### Data supplied
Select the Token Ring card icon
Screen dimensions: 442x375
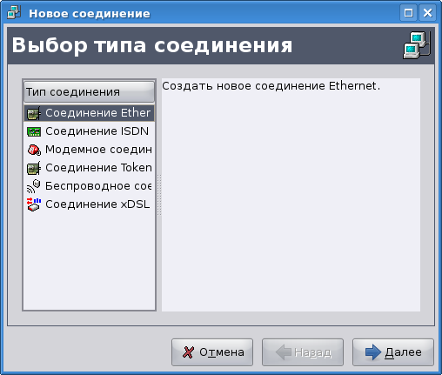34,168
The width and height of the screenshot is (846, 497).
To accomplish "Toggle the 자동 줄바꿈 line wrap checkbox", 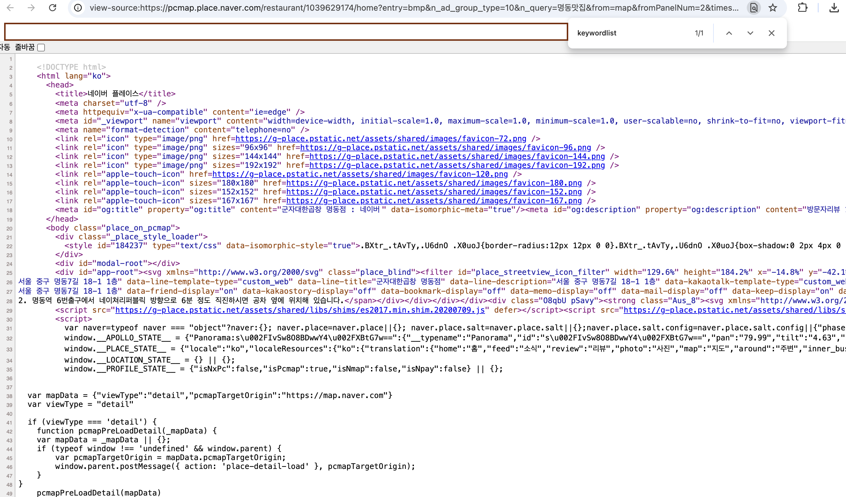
######
• [Your objective]: Copy every line of the data above word for word, leaving out the pictures.

• [Reply]:
Select the Token Ring card icon
Screen dimensions: 442x375
34,168
The width and height of the screenshot is (846, 497).
To accomplish "Toggle the 자동 줄바꿈 line wrap checkbox", 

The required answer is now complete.